I’m so old that I can remember the fuss raised over “Winstons taste good like a cigarette should.” The grammarians among us said not “like” but rather “as” a cigarette should. It is hopelessly old-fashioned of me, I know, but I still can’t stand split infinitives, (She had to quickly dash to the ferry), or the use of the word suspicious for a fire or person (suspicious is what we feel when we see someone doing something suspect). I can’t stand someone talking about having less deer on the island when what we want is fewer deer, or less taxes when we want less taxation.

It is how I know I am getting older. A friend of mine said, “We are shaking our wattles over this,” we older people with flabby, loose, under-chin skin; old farts complaining about the constant degeneration of this or that; in this case, me moaning about how language is going to hell.

In food writing, as in every pursuit, I suppose, there are terms meant to convey certain ideas in verbal shorthand. At present I am heartily tired of how the terms chef, drizzle, healthy, pair and sourced are used. This rant, I promise, will be my last stab at making a dent in anyone’s consciousness about them.

Chef. This word is used to describe anyone who knows a stove from a refrigerator, a pan from a bowl, and a carrot from a hamburger. “Oh, she is a fabulous chef,” someone will say about someone who can cook a delicious meal. I blame this one on TV, and maybe it even dates to early Julia Child, as the French Chef, even though Julia was all alone in the kitchen, cooking food for a family meal.

Chef, I am sure you’ve heard, means “chief,” as in the head, boss, or leader of a group. Most of us work in our kitchens alone, with no one to take orders. If someone comes in and offers to peel potatoes, I still don’t think that makes you a chef. Alas, we don’t get to be chefs. If we do the job by ourselves, we are cooks. At best, when we are in our kitchens making dinner, we are loving mothers or fathers, husbands or wives, companions, helpmeets, friends and sometimes servants, who are cooking, but we are not chefs.

As cooks, we shouldn’t drizzle anything. Most of us who live along the coast are terribly familiar with drizzle. It happens outdoors, often in winter and spring, and leaves our hair damp, and us in a bad mood, if it goes on for many days. It is done by nature, with water, that fine barely visible mist in the air that we feel on our faces, but when we hold out our hand, does not make drops.

In the kitchen we dribble. Drizzling olive oil, or chocolate sauce or balsamic vinegar is nigh a physical impossibility. In nature, a drizzle of olive oil would be a nightmare, and on a plate a mess. A dribble, on the other hand, can be kind of attractive, according to modern food styling.

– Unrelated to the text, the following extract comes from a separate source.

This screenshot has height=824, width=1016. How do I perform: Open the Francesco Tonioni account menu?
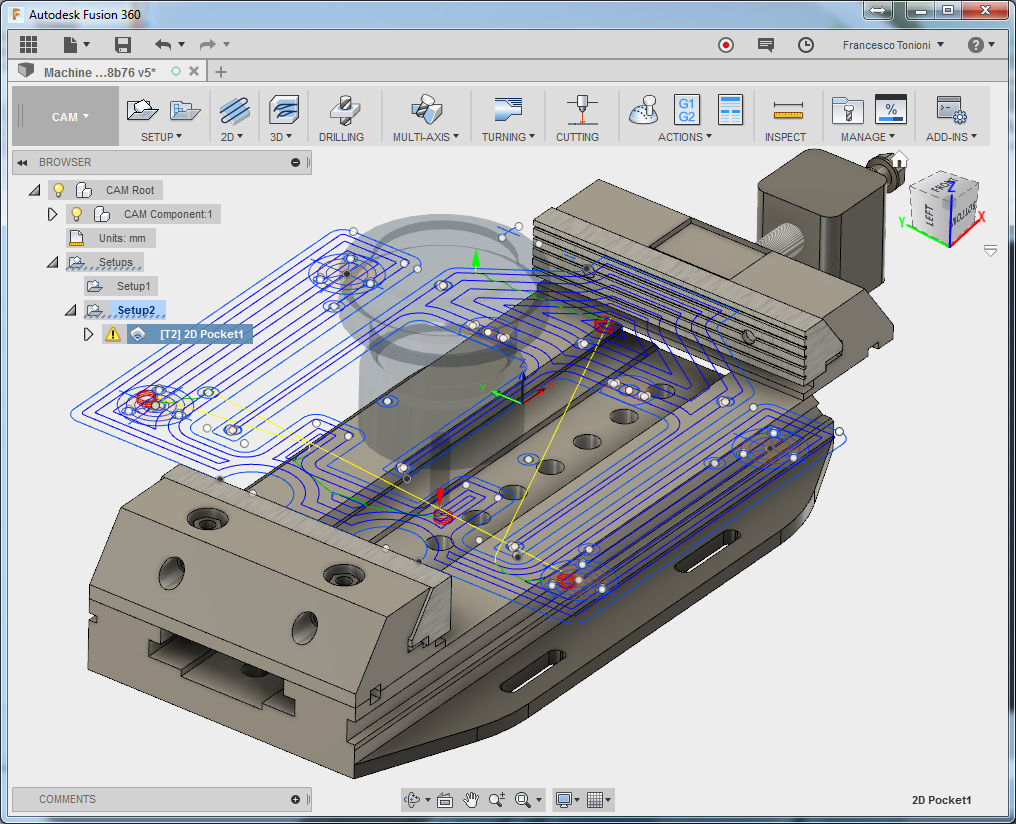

A dribble puts a reasonable amount of oil or vinegar or sauce in several places at one time. You can drizzle if you want; the food writers in the magazines and newspaper can drizzle if they want. I am going to dribble.

I might dribble it on wholesome food that will make me healthy. A kale plant can be healthy when it is growing; in fact, in order for it to be wholesome, it really must be healthy. Once I pick it and cook it, it is healthful, conducive to good health. Sigh, even Merriam Webster has accepted the phrase “healthy food” to mean something good for you to eat. Oh, these degenerate times!

Don’t get me started on what makes for healthful food. There are, obviously, some foods that are not conducive to good health. That terrible whipped topping beloved of my mother, for instance, that is so stable you can leave a spoonful out on a plate out for weeks and it won’t change shape or condition. Most food is healthful consumed moderately. Moderation in all things, I say, including moderation: it is good to feast sometimes, and sometimes it is good to be hungry.

Why should I pair my kale, when I can merely add, combine or cook it with, say, onions, or sausage and pasta, or anything else that kale goes with deliciously? While grammatically correct, I find this use of pair to be so irritating, especially when the phrase is, “It pairs well with x, y, or z.” The word is used a lot for wine and food combinations and, somehow, irrationally enough, the pompous, pretentious sound of it doesn’t bother me in that context. But when we are talking about green beans, give me a break.

And don’t ask me to source them locally or anywhere else. You can source ingredients if you want. I will continue to find, locate, purchase, search for, obtain, acquire, discover, buy, or, in my more usual case, go outside and pick them right out of my own garden.

Sandra Oliver writes, but never “minces” her words, on Islesboro.